(Beginning of Listed entries)

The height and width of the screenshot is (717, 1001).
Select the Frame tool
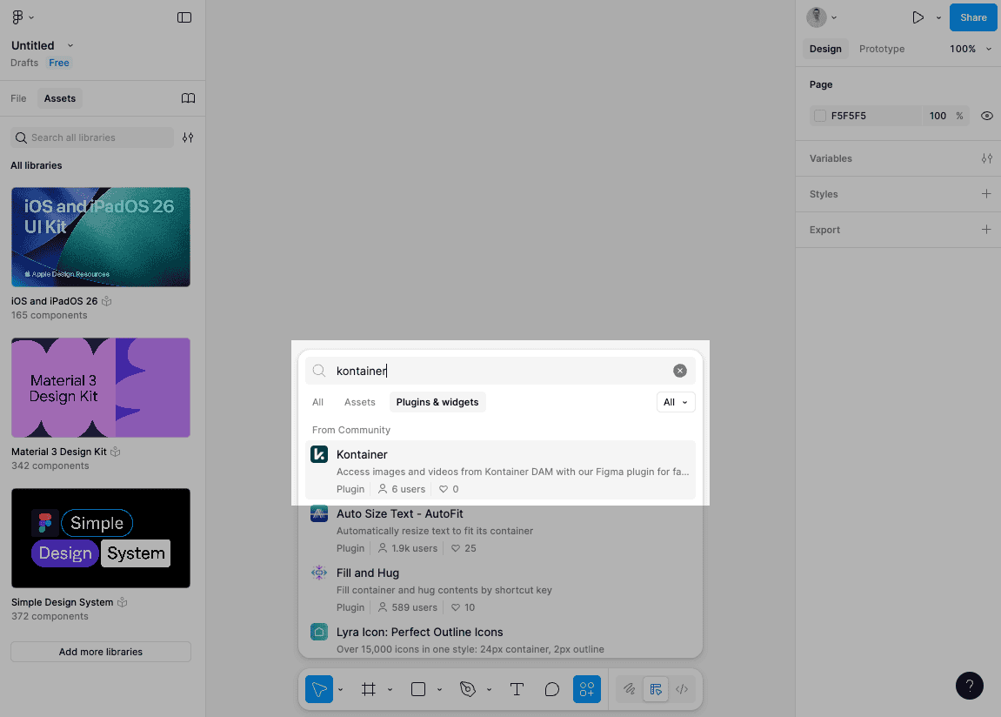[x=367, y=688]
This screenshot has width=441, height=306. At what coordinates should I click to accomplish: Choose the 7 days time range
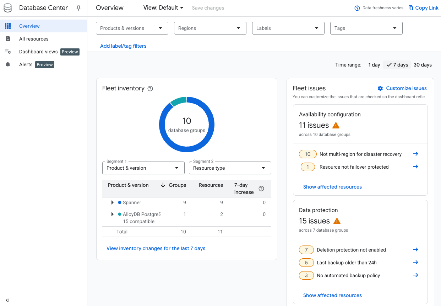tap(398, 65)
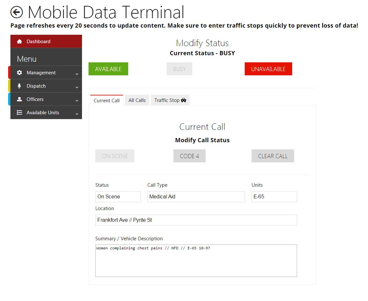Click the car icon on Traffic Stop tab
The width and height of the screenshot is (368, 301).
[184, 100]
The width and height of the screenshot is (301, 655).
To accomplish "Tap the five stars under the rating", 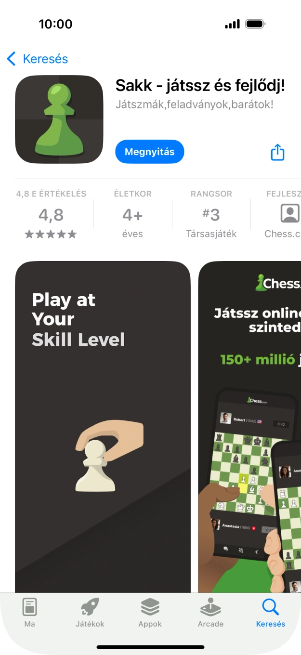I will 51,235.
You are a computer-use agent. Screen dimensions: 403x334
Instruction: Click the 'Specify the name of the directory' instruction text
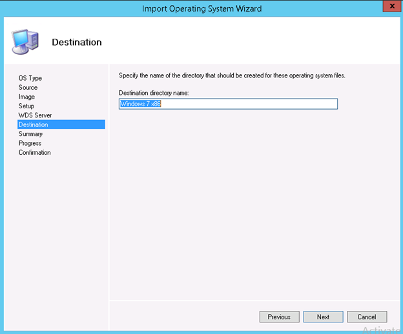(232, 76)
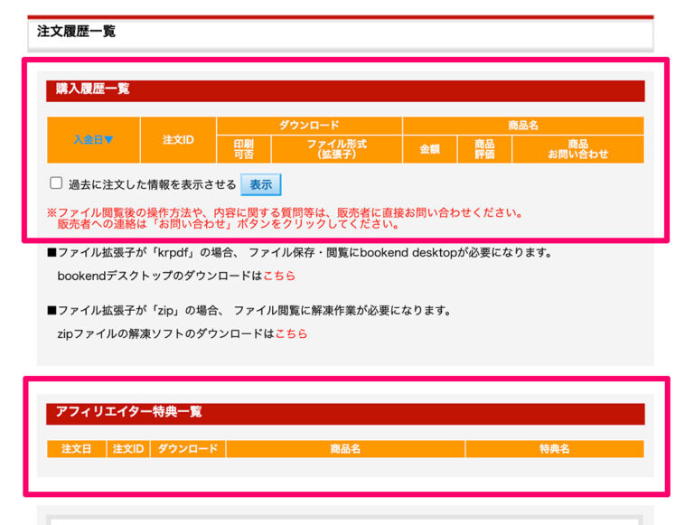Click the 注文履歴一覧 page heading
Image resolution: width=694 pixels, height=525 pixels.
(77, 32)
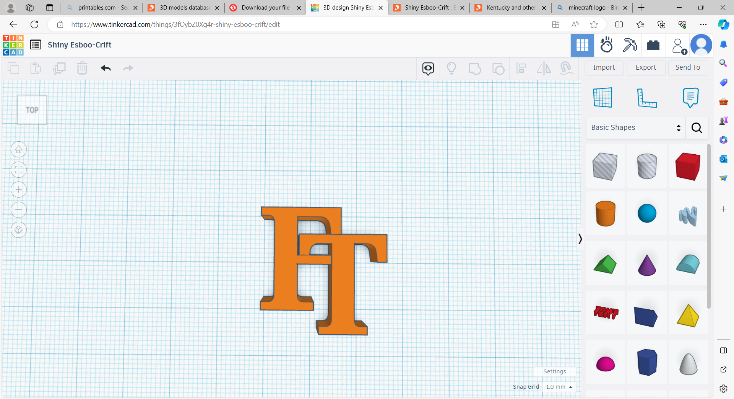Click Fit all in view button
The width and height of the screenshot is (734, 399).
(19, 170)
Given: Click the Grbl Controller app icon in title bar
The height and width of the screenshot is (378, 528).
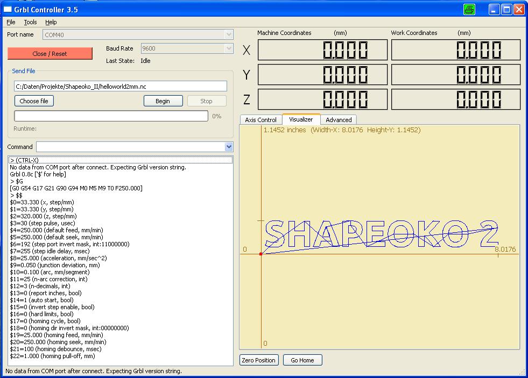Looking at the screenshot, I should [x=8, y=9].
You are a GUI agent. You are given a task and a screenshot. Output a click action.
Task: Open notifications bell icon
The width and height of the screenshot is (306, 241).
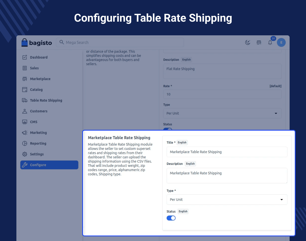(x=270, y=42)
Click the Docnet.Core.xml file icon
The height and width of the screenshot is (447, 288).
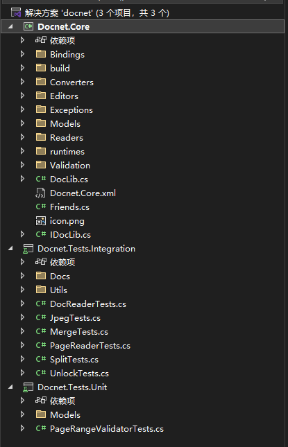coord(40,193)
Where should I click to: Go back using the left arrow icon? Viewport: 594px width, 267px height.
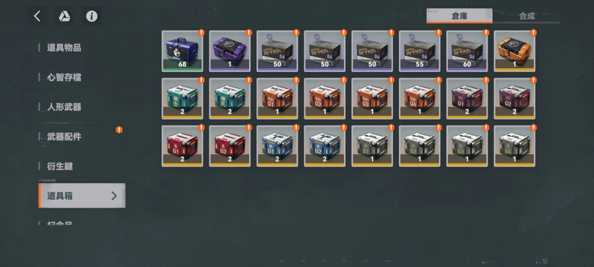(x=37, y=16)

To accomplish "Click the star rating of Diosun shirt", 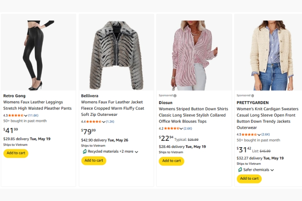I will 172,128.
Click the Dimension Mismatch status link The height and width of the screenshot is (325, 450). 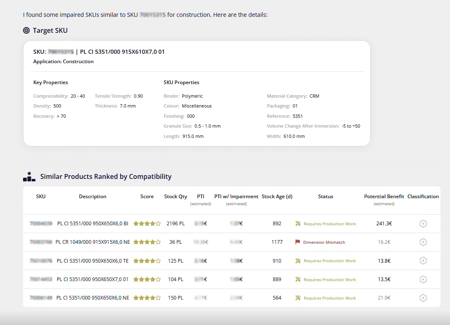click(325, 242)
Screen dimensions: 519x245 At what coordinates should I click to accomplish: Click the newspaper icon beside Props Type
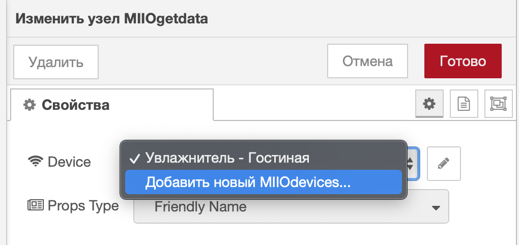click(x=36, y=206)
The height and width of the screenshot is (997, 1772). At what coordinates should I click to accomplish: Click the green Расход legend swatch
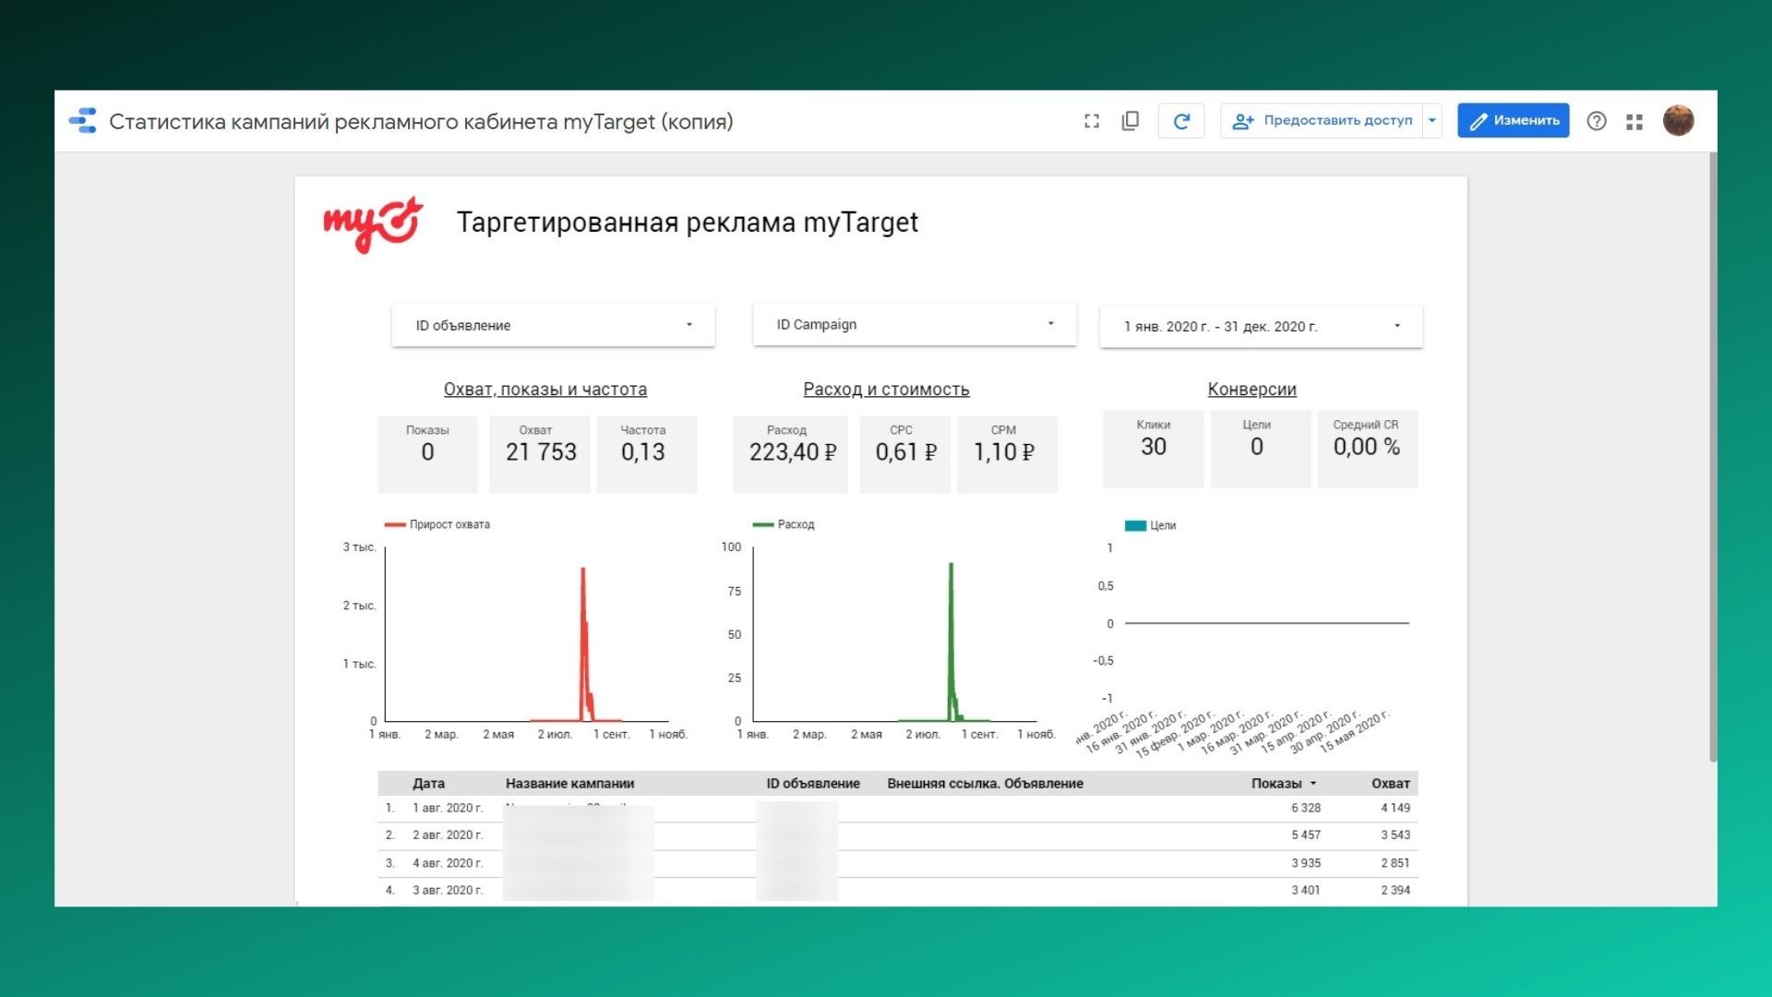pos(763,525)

(End of Listed entries)

Copy out every line from the records that has the word "agent".

:: Task output ::
You are a computer-use agent. Screen dimensions: 403x334
You are a GUI agent. You are given a task and a screenshot. Output a click action.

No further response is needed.